TEXT FOR ANALYSIS:
----
How betas change with small variations of data

In [75]:
sk_linmodel = LinearRegression()
sk_linmodel.fit(X[5:],Y[5:])
Ymodel=sk_linmodel.predict(X[5:])
beta1 = sk_linmodel.coef_[0]
beta2 = sk_linmodel.coef_[1]
beta3 = sk_linmodel.coef_[2]
beta0 = sk_linmodel.intercept_

print 'B1 = %.3f, B2 = %.4f, B3 = %.5f, B0 = %.3f' % (beta1, beta2, beta3, beta0)

sk_linmodel.fit(X[:-5],Y[:-5])
Ymodel=sk_linmodel.predict(X[:-5])
beta1 = sk_linmodel.coef_[0]
beta2 = sk_linmodel.coef_[1]
beta3 = sk_linmodel.coef_[2]
beta0 = sk_linmodel.intercept_

print 'B1 = %.3f, B2 = %.4f, B3 = %.5f, B0 = %.3f' % (beta1, beta2, beta3, beta0)
----
INFORMATION PROVIDED:
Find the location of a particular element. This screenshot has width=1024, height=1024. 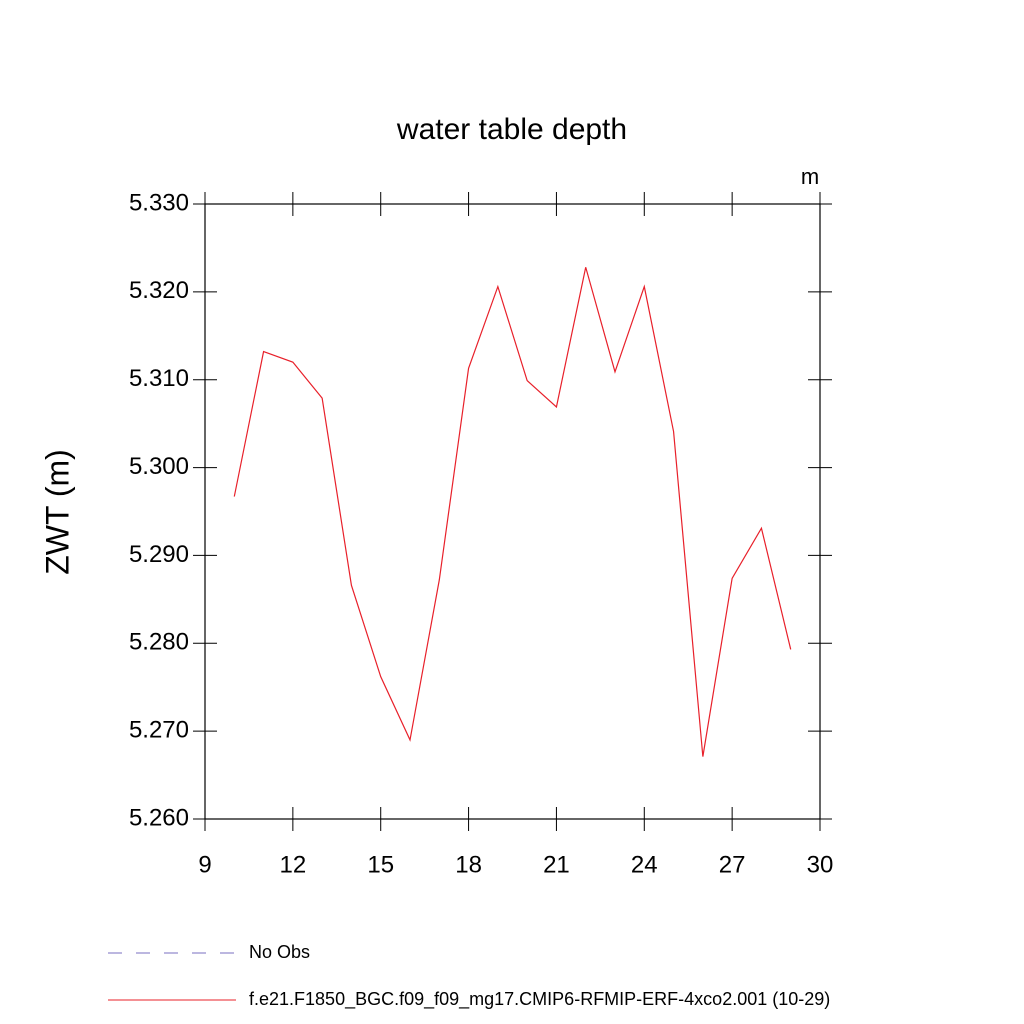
----
EXERCISE REQUIREMENTS:
1 > In the code on how betas change with small variations of data, how many decimal places does the print statement use for B3?
2 > Take the code on how betas change with small variations of data further, starting after its final print statement.
The material comes from a separate source that is unrelated to the text.

RESULTS BY TASK:
1 > Five decimal places.

2 >
B1 = 0.214, B2 = 0.4390, B3 = -0.00367, B0 = 2.103
B1 = 0.236, B2 = 0.4376, B3 = -0.00351, B0 = 2.068

Fit a model to a training set. Calculate mean squared error on the training set. Then calculate it on the test set.

In [76]:
mtraining = m[:length*3/4]
mtest = m[length*3/4:]
In [77]:
Xtraining = mtraining[['FrRating','Log10USOpening','ReleaseDelta','Ones']]
Ytraining = mtraining['Log10FrEntries']

sk_linmodel_training = LinearRegression()
sk_linmodel_training.fit(Xtraining,Ytraining)

from sklearn.metrics import mean_squared_error 
print 'Training error: %.2f' % mean_squared_error(Ytraining,sk_linmodel_training.predict(Xtraining))
Training error: 0.13

In [78]:
Xtest = mtest[['FrRating','Log10USOpening','ReleaseDelta','Ones']]
Ytest = mtest['Log10FrEntries']

print 'Test error: %.2f' % mean_squared_error(Ytest,sk_linmodel_training.predict(Xtest))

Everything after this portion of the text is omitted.